▶ _Exercise instructions_: Count the lines in the rows below that contain the string "button", and reply with that number alone.

▶ _Data for the task_:
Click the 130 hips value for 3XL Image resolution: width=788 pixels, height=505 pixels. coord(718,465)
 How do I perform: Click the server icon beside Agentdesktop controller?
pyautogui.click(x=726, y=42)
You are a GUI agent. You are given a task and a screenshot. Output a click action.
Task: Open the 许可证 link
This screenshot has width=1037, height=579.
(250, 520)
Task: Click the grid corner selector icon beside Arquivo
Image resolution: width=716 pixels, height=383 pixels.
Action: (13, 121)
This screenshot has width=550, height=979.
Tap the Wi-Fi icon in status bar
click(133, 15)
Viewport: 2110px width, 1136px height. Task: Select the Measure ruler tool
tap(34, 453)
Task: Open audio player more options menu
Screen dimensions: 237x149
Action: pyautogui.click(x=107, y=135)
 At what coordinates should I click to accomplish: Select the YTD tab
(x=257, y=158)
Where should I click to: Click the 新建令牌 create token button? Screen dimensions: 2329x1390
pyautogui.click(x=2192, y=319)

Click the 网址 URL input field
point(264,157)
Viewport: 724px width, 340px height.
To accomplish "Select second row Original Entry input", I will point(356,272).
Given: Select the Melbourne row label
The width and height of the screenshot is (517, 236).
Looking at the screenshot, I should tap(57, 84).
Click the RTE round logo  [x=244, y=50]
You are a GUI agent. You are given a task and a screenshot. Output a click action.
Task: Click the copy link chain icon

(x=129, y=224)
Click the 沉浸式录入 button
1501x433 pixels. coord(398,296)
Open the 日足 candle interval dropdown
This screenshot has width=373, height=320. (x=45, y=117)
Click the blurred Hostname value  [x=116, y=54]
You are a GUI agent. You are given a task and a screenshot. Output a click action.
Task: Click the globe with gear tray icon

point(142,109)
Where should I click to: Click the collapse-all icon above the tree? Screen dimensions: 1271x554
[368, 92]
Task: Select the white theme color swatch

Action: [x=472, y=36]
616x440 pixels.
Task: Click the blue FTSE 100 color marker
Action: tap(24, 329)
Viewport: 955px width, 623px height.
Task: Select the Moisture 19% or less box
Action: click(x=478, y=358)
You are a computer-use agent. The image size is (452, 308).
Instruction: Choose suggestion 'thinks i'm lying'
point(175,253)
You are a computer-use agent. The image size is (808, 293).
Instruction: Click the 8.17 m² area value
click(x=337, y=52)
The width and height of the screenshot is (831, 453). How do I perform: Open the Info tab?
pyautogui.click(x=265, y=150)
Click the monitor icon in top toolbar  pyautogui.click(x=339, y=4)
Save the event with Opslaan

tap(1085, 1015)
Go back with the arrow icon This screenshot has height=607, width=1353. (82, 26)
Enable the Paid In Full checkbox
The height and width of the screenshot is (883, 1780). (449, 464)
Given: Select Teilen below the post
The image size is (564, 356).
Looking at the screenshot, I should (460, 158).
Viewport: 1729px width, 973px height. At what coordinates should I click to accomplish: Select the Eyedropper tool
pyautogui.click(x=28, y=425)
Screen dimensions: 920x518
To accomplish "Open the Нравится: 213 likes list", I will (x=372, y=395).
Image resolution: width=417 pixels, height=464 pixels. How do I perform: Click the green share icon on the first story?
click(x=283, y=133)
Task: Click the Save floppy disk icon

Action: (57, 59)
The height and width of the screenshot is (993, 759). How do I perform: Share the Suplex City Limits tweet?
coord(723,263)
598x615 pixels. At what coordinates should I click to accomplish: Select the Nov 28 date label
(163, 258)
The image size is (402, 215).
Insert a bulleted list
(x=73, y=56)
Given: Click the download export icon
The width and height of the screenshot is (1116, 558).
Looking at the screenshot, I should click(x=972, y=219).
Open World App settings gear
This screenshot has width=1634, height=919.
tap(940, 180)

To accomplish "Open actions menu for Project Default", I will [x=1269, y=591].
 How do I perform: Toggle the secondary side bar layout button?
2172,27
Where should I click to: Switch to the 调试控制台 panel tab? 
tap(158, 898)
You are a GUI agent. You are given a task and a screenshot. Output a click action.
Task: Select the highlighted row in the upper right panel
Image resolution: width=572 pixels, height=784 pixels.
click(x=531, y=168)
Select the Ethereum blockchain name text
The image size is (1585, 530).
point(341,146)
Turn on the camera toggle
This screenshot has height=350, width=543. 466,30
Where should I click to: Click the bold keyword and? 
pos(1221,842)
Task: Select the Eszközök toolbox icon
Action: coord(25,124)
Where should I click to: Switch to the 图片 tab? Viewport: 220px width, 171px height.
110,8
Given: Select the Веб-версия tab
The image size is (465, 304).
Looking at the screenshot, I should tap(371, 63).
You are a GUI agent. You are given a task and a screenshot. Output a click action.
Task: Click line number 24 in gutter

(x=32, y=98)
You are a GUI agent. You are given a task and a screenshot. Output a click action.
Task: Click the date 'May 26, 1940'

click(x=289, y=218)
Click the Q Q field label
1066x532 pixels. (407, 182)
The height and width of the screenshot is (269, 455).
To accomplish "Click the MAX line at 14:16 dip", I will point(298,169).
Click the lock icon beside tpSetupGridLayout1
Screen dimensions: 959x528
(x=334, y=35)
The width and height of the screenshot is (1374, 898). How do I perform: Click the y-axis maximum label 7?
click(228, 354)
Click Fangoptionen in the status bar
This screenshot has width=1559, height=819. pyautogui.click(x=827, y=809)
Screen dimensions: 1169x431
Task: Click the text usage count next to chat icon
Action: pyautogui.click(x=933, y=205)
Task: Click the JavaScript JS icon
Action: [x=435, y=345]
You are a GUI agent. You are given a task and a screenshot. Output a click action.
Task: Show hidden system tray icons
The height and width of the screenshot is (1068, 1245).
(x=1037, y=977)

▶ _Exercise solution_: 3